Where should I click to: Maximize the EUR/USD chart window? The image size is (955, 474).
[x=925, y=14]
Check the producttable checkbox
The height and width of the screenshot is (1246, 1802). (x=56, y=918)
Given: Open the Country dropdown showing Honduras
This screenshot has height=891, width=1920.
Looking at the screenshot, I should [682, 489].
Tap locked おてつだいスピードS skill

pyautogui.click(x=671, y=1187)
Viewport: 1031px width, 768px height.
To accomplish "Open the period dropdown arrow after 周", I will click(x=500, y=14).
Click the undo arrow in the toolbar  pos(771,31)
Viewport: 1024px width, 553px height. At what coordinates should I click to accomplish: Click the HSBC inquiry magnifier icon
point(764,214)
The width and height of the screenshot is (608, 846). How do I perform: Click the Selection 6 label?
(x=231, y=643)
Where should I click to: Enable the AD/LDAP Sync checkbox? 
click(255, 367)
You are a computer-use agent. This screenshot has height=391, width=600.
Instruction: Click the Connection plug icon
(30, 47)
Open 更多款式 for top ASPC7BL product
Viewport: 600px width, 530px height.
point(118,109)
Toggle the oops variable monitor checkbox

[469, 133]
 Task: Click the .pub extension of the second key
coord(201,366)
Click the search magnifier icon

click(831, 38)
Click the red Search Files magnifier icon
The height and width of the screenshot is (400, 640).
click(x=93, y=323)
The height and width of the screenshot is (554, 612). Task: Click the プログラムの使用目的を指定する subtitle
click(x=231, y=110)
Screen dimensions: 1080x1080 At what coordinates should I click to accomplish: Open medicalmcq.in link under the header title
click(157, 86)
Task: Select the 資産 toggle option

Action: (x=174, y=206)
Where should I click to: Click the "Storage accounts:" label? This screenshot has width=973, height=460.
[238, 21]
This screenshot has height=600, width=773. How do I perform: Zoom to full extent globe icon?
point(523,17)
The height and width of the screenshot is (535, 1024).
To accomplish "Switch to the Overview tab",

What to do :: The answer must consist of every line from the data that holds the string "arrow".

Solution for this exercise ::
To accomplish "Open the period dropdown arrow after 周", I will click(x=500, y=14).
Click the undo arrow in the toolbar  pos(771,31)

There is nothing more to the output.